Osman's stay at the Bly ranch interested law enforcement officials from the outset. The local sheriff, Tim Evinger, said this week that about a dozen Muslims briefly stayed at the ranch in 1999 and may have conducted target practice. But he said he doubted it had been a training camp for terrorists.

"I don't think that it actually got set up to any extent," Evinger said.

Outside the Seattle mosque, Abdul-Hakim, a Brooklyn-born African American who converted to Islam, said that members of the community had gone to Bly in search of a place to raise livestock for meat that would match Muslim precepts, but abandoned the idea. "We decided it was too far away," he said.

He also scoffed at reports that Muslims there had been taking target practice. "If a Muslim shoots a gun down there, they call him a terrorist," he said. "If anyone else does, they call him a hunter."

Others at the mosque, which is in a beleaguered neighborhood a few miles east of downtown Seattle, described Osman as a mechanic and a Navy reservist who does not hate the United States. "I never heard him say anything about terrorism," Omar Hashi said. "This is crazy."

The community that worships at the small mosque is a mix of middle-aged men who are African Americans or immigrants from Africa and the Middle East. Many of them drive cabs.

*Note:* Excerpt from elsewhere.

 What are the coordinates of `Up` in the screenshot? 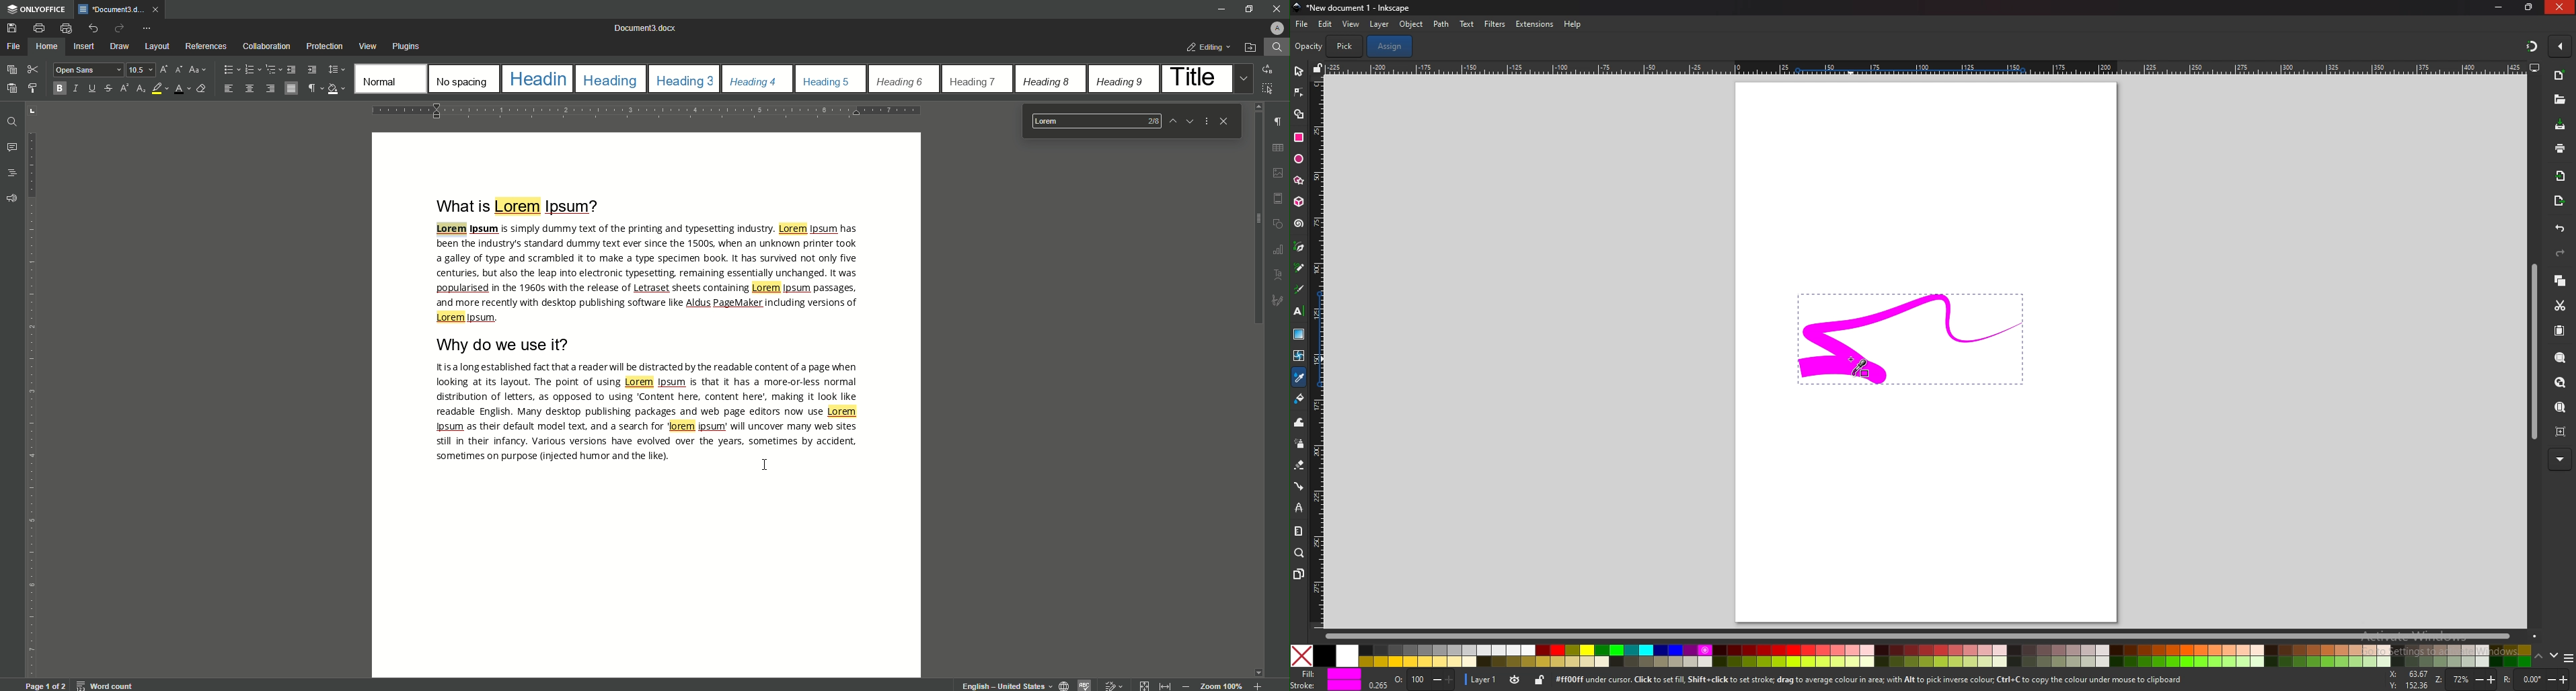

Authorities say there have been reports that weapons had been stored in a building a few blocks away that housed the mosque until it was damaged in an earthquake last year, when it was known as the Dar-us-Salaam mosque. Abdul-Hakim said some members of the mosque had decided to keep or carry a weapon there because they had had confrontations with local drug dealers. "We were being threatened because we tried to help clean up the area," he said.

Two other members of the mosque who apparently are subjects of the FBI probe, James and Mustafa Ujaama, issued a statement this week denying that they were terrorists. They are brothers who grew up in Seattle and converted to Islam. The Seattle Times has reported that investigators believe that James Ujaama helped post radical Islamic teachings on a Web site for al-Masri's London mosque and escorted two representatives from the mosque to the Oregon ranch.

In Bly, residents recalled seeing Osman and other Muslims in the area but differed on whether their activities were suspicious. Some said the men did nothing unusual and were friendly, and others said they were aloof and edgy.

Billie Livingston, a tow truck driver, said that the men at times made her feel uneasy but that she never had reason to suspect they were terrorists.

"It's still never even entered my mind that they would be part of it," she said. "But you never know."

Staff writer Susan Schmidt in Washington and special correspondent Jeff Adler in Los Angeles contributed to this report.